Objective Exit Pupil Diameter (mm): **--**

**Objective Tube Lens Distance (mm):** **--**

$$ ∅_1 = 2 \, f_1 \, \text{NA} $$ |

$$ L = \left( \frac{∅_2 - ∅_1}{∅} \right) f_2 $$ |

f_{1} |
Objective Focal Legnth |

f_{2} |
Tube Lens Focal Length |

∅_{1} |
Objective Exit Pupil Diameter |

∅_{2} |
Tube Lens Entrance Pupil Diameter |

∅ |
Sensor Size |

NA |
Objective NA |

L |
Objective Tube Lens Distance |

**Question:** Using an M Plan APO 10X objective (#46-144), MT-1 tube lens (#54-774), and a 2/3” sensor camera, what is the maximum spacing between the tube lens and objective without vignetting?
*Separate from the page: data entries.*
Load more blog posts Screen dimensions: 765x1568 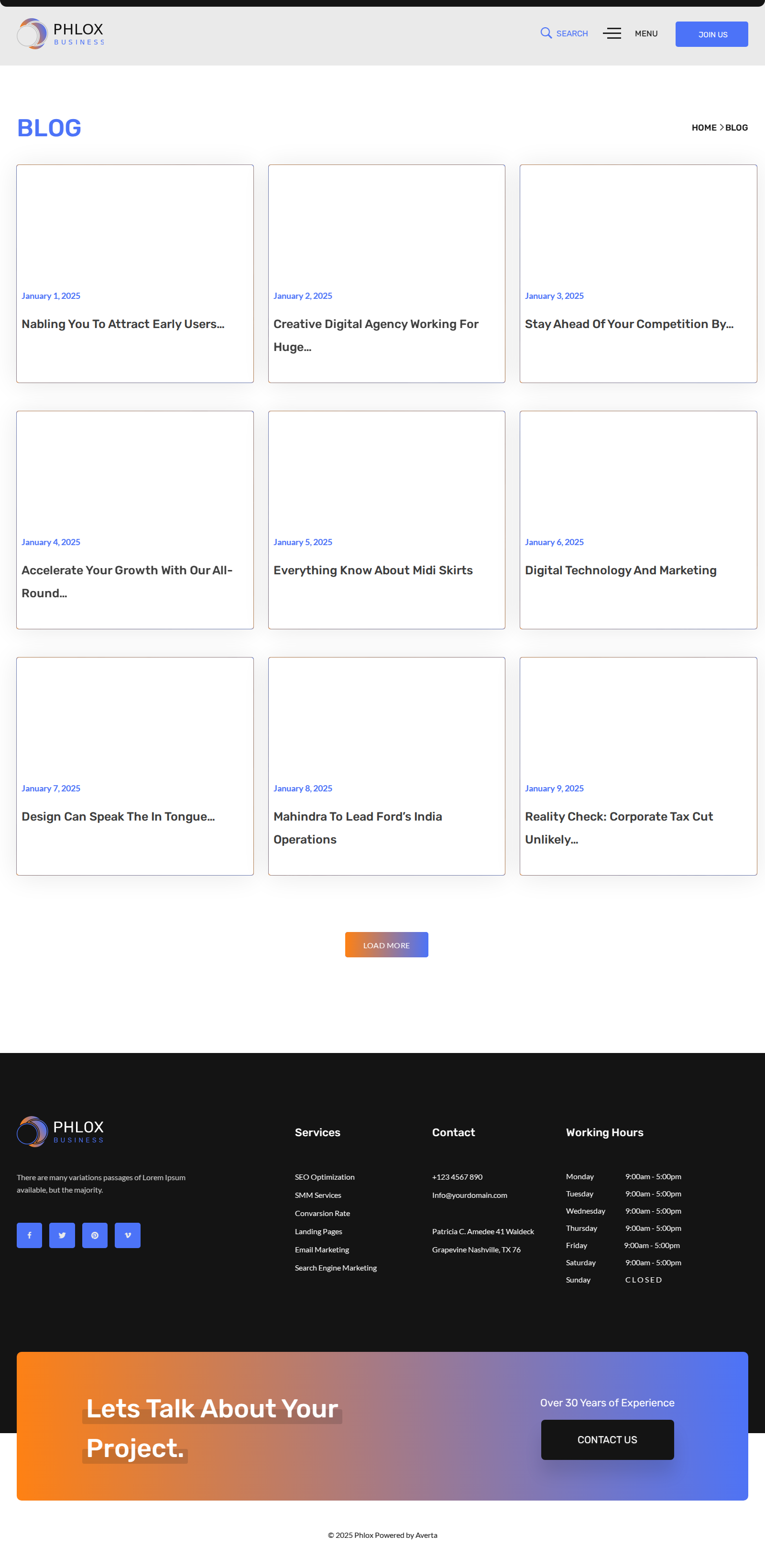coord(386,945)
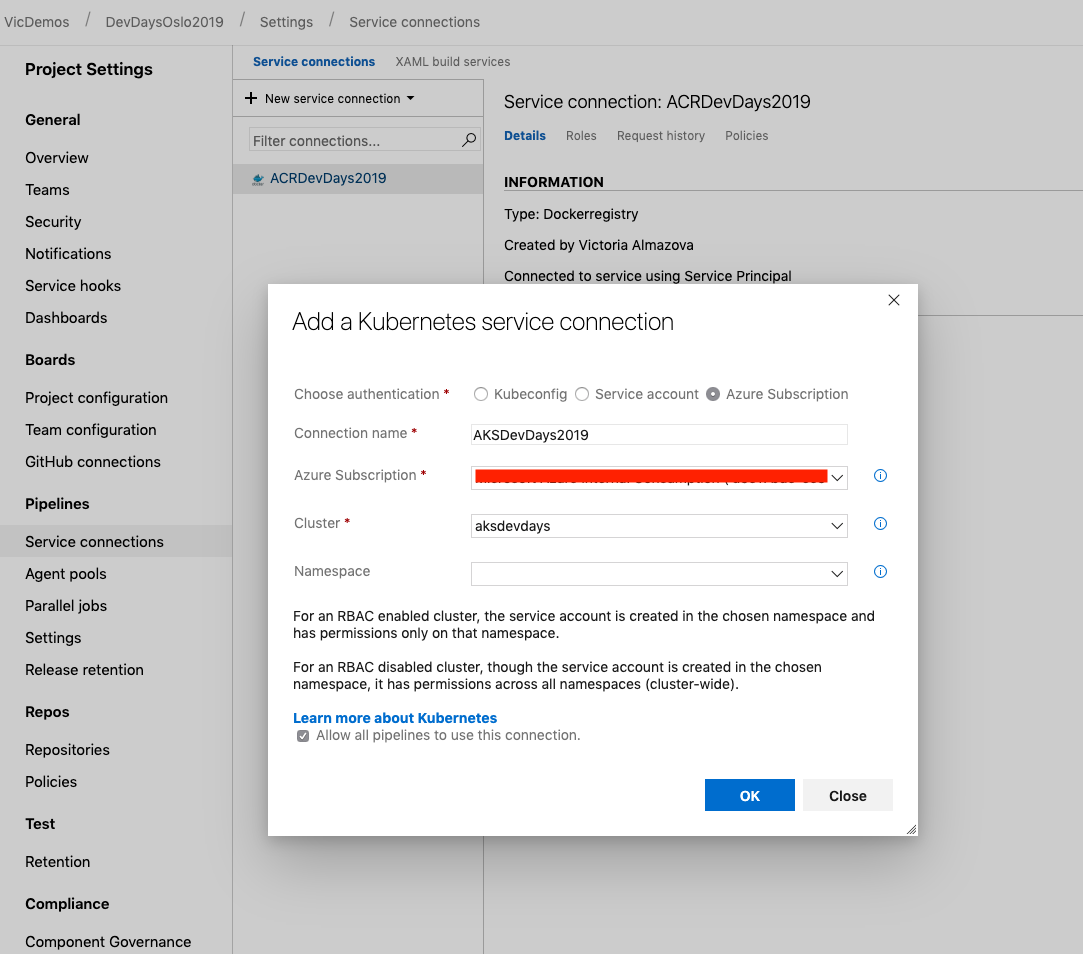
Task: Toggle Allow all pipelines to use this connection
Action: 303,736
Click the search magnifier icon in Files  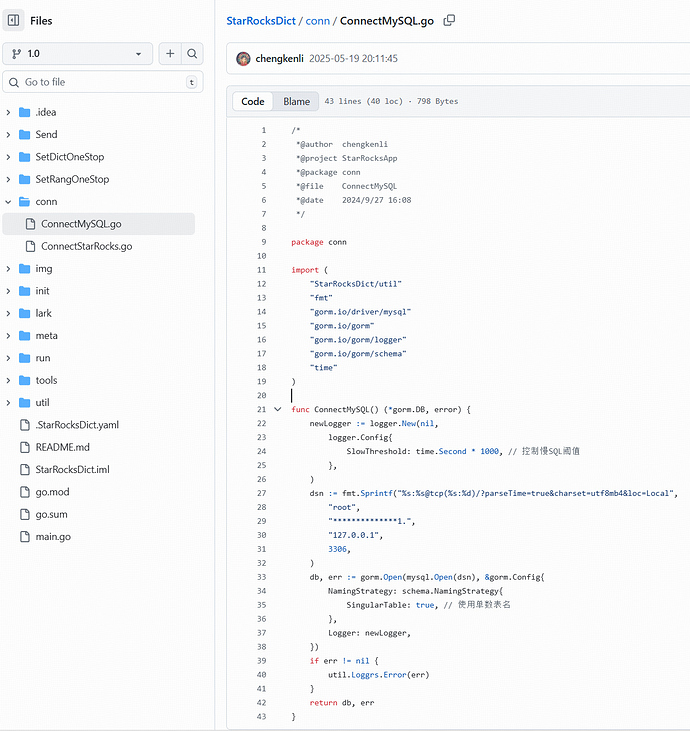[x=193, y=54]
**Answer:** The focal length of the objective (f1) is 20mm and its NA is 0.28, so the exit pupil diameter can be calculated by:

$$ ∅_1 = 2 \times 20 \text{mm} \times 0.28 = 11.2 \text{mm} $$

A 2/3” image sensor features an 11mm diagonal, therefore ∅ needs to be at least 11mm. The focal length of the MT-1 tube lens is 200mm and the entrance pupil diameter is 24mm. Therefore,

$$ L = \left( \frac{24 \text{mm} - 11.2 \text{mm}}{11 \text{mm}} \right) 200 \text{mm} = 232.7 \text{mm} $$

As long as the spacing between the tube lens and objective is less than 232.7mm, there will be no vignetting.